Data for this exercise =
####

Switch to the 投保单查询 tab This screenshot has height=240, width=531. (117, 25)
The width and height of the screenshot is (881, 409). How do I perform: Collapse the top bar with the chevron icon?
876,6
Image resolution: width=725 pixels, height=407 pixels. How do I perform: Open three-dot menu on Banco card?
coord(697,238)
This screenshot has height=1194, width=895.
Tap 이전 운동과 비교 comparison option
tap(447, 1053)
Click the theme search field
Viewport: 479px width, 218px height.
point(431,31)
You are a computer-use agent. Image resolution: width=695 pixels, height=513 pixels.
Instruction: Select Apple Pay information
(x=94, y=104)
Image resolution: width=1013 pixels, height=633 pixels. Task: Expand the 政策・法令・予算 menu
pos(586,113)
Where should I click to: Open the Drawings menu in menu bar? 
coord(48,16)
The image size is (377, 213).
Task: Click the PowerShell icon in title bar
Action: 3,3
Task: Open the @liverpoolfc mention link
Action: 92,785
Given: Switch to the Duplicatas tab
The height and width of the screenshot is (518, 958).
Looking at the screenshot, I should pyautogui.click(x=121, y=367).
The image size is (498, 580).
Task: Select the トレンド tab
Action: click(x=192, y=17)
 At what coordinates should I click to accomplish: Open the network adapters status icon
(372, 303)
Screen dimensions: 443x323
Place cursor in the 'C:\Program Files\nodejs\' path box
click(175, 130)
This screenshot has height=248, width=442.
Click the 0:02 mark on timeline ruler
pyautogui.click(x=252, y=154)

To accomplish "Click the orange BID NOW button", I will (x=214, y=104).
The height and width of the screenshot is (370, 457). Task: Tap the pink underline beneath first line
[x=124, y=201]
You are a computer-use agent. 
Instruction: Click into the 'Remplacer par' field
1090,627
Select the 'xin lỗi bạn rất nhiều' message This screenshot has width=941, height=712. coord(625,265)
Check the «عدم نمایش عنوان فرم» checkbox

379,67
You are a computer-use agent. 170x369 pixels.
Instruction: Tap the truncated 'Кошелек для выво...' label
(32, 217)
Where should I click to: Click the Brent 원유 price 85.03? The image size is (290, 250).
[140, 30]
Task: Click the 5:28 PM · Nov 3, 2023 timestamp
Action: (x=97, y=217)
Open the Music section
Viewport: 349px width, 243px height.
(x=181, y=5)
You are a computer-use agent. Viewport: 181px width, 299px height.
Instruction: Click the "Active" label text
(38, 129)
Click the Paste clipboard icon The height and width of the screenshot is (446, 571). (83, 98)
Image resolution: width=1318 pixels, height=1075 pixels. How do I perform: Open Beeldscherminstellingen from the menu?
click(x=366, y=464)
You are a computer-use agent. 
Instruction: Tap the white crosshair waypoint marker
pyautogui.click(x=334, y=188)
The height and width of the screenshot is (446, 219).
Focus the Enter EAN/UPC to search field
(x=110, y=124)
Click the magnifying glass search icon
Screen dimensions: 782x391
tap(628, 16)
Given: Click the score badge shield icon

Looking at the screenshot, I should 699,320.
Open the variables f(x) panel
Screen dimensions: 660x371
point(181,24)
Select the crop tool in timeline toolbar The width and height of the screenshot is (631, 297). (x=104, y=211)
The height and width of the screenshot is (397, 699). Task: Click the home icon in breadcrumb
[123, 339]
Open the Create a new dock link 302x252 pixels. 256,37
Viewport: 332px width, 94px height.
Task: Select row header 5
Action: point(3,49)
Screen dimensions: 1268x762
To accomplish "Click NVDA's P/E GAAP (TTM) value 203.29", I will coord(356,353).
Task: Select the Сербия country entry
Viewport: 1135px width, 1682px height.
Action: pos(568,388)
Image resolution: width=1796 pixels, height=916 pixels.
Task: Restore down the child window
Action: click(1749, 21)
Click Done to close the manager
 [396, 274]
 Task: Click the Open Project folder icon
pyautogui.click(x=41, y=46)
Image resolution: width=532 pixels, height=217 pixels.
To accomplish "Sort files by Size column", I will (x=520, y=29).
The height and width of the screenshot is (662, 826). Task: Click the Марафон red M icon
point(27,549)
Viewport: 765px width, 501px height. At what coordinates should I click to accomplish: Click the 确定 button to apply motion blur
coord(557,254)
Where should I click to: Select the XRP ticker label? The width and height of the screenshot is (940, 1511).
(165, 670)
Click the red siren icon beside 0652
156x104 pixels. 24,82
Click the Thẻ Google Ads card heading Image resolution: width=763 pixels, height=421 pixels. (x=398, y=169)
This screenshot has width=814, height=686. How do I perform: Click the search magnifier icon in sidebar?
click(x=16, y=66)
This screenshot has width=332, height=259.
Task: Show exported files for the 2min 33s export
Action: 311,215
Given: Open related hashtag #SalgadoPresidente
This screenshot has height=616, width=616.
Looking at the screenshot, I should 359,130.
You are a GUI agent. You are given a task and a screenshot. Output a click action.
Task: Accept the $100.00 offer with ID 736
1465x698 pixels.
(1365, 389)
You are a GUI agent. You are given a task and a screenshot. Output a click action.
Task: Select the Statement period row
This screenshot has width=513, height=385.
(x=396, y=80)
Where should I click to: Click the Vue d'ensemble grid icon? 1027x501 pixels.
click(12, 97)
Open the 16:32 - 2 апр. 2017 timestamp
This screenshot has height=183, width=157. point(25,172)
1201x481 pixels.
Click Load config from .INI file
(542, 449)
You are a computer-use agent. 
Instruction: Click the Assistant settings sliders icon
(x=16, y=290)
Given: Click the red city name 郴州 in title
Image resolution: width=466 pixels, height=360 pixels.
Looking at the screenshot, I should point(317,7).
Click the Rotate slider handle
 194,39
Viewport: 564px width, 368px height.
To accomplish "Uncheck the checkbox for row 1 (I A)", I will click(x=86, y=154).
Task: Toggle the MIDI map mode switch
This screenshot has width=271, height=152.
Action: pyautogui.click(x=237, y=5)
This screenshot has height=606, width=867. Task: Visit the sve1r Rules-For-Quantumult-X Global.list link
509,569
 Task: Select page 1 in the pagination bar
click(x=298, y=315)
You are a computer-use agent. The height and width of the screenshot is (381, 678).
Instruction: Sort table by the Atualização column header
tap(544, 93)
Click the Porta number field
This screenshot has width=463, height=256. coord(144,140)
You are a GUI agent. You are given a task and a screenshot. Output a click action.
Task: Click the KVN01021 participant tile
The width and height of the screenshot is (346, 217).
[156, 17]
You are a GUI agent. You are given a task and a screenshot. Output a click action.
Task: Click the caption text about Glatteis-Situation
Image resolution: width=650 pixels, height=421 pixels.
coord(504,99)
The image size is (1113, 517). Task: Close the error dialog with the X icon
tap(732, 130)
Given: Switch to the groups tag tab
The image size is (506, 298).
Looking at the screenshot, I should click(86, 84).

####

Work instructions = Please copy out every entry exactly, with nothing omitted.

Finished exercise =
Switch to the 投保单查询 tab This screenshot has height=240, width=531. (117, 25)
The width and height of the screenshot is (881, 409). How do I perform: Collapse the top bar with the chevron icon?
876,6
Image resolution: width=725 pixels, height=407 pixels. How do I perform: Open three-dot menu on Banco card?
coord(697,238)
This screenshot has height=1194, width=895.
Tap 이전 운동과 비교 comparison option
tap(447, 1053)
Click the theme search field
Viewport: 479px width, 218px height.
point(431,31)
You are a computer-use agent. Image resolution: width=695 pixels, height=513 pixels.
Instruction: Select Apple Pay information
(x=94, y=104)
Image resolution: width=1013 pixels, height=633 pixels. Task: Expand the 政策・法令・予算 menu
pos(586,113)
Where should I click to: Open the Drawings menu in menu bar? 
coord(48,16)
The image size is (377, 213).
Task: Click the PowerShell icon in title bar
Action: 3,3
Task: Open the @liverpoolfc mention link
Action: 92,785
Given: Switch to the Duplicatas tab
The height and width of the screenshot is (518, 958).
Looking at the screenshot, I should pyautogui.click(x=121, y=367).
The image size is (498, 580).
Task: Select the トレンド tab
Action: click(x=192, y=17)
 At what coordinates should I click to accomplish: Open the network adapters status icon
(372, 303)
Screen dimensions: 443x323
Place cursor in the 'C:\Program Files\nodejs\' path box
click(175, 130)
This screenshot has height=248, width=442.
Click the 0:02 mark on timeline ruler
pyautogui.click(x=252, y=154)

To accomplish "Click the orange BID NOW button", I will (x=214, y=104).
The height and width of the screenshot is (370, 457). Task: Tap the pink underline beneath first line
[x=124, y=201]
You are a computer-use agent. 
Instruction: Click into the 'Remplacer par' field
1090,627
Select the 'xin lỗi bạn rất nhiều' message This screenshot has width=941, height=712. coord(625,265)
Check the «عدم نمایش عنوان فرم» checkbox

379,67
You are a computer-use agent. 170x369 pixels.
Instruction: Tap the truncated 'Кошелек для выво...' label
(32, 217)
Where should I click to: Click the Brent 원유 price 85.03? The image size is (290, 250).
[140, 30]
Task: Click the 5:28 PM · Nov 3, 2023 timestamp
Action: (x=97, y=217)
Open the Music section
Viewport: 349px width, 243px height.
(x=181, y=5)
You are a computer-use agent. Viewport: 181px width, 299px height.
Instruction: Click the "Active" label text
(38, 129)
Click the Paste clipboard icon The height and width of the screenshot is (446, 571). (83, 98)
Image resolution: width=1318 pixels, height=1075 pixels. How do I perform: Open Beeldscherminstellingen from the menu?
click(x=366, y=464)
You are a computer-use agent. 
Instruction: Tap the white crosshair waypoint marker
pyautogui.click(x=334, y=188)
The height and width of the screenshot is (446, 219).
Focus the Enter EAN/UPC to search field
(x=110, y=124)
Click the magnifying glass search icon
Screen dimensions: 782x391
tap(628, 16)
Given: Click the score badge shield icon

Looking at the screenshot, I should 699,320.
Open the variables f(x) panel
Screen dimensions: 660x371
point(181,24)
Select the crop tool in timeline toolbar The width and height of the screenshot is (631, 297). (x=104, y=211)
The height and width of the screenshot is (397, 699). Task: Click the home icon in breadcrumb
[123, 339]
Open the Create a new dock link 302x252 pixels. 256,37
Viewport: 332px width, 94px height.
Task: Select row header 5
Action: point(3,49)
Screen dimensions: 1268x762
To accomplish "Click NVDA's P/E GAAP (TTM) value 203.29", I will coord(356,353).
Task: Select the Сербия country entry
Viewport: 1135px width, 1682px height.
Action: pos(568,388)
Image resolution: width=1796 pixels, height=916 pixels.
Task: Restore down the child window
Action: click(1749, 21)
Click Done to close the manager
 [396, 274]
 Task: Click the Open Project folder icon
pyautogui.click(x=41, y=46)
Image resolution: width=532 pixels, height=217 pixels.
To accomplish "Sort files by Size column", I will (x=520, y=29).
The height and width of the screenshot is (662, 826). Task: Click the Марафон red M icon
point(27,549)
Viewport: 765px width, 501px height. At what coordinates should I click to accomplish: Click the 确定 button to apply motion blur
coord(557,254)
Where should I click to: Select the XRP ticker label? The width and height of the screenshot is (940, 1511).
(165, 670)
Click the red siren icon beside 0652
156x104 pixels. 24,82
Click the Thẻ Google Ads card heading Image resolution: width=763 pixels, height=421 pixels. (x=398, y=169)
This screenshot has width=814, height=686. How do I perform: Click the search magnifier icon in sidebar?
click(x=16, y=66)
This screenshot has width=332, height=259.
Task: Show exported files for the 2min 33s export
Action: 311,215
Given: Open related hashtag #SalgadoPresidente
This screenshot has height=616, width=616.
Looking at the screenshot, I should 359,130.
You are a GUI agent. You are given a task and a screenshot. Output a click action.
Task: Accept the $100.00 offer with ID 736
1465x698 pixels.
(1365, 389)
You are a GUI agent. You are given a task and a screenshot. Output a click action.
Task: Select the Statement period row
This screenshot has width=513, height=385.
(x=396, y=80)
Where should I click to: Click the Vue d'ensemble grid icon? 1027x501 pixels.
click(12, 97)
Open the 16:32 - 2 апр. 2017 timestamp
This screenshot has height=183, width=157. point(25,172)
1201x481 pixels.
Click Load config from .INI file
(542, 449)
You are a computer-use agent. 
Instruction: Click the Assistant settings sliders icon
(x=16, y=290)
Given: Click the red city name 郴州 in title
Image resolution: width=466 pixels, height=360 pixels.
Looking at the screenshot, I should point(317,7).
Click the Rotate slider handle
 194,39
Viewport: 564px width, 368px height.
To accomplish "Uncheck the checkbox for row 1 (I A)", I will click(x=86, y=154).
Task: Toggle the MIDI map mode switch
This screenshot has width=271, height=152.
Action: pyautogui.click(x=237, y=5)
This screenshot has height=606, width=867. Task: Visit the sve1r Rules-For-Quantumult-X Global.list link
509,569
 Task: Select page 1 in the pagination bar
click(x=298, y=315)
You are a computer-use agent. The height and width of the screenshot is (381, 678).
Instruction: Sort table by the Atualização column header
tap(544, 93)
Click the Porta number field
This screenshot has width=463, height=256. coord(144,140)
You are a GUI agent. You are given a task and a screenshot. Output a click action.
Task: Click the KVN01021 participant tile
The width and height of the screenshot is (346, 217).
[156, 17]
You are a GUI agent. You are given a task and a screenshot. Output a click action.
Task: Click the caption text about Glatteis-Situation
Image resolution: width=650 pixels, height=421 pixels.
coord(504,99)
The image size is (1113, 517). Task: Close the error dialog with the X icon
tap(732, 130)
Given: Switch to the groups tag tab
The image size is (506, 298).
Looking at the screenshot, I should click(86, 84).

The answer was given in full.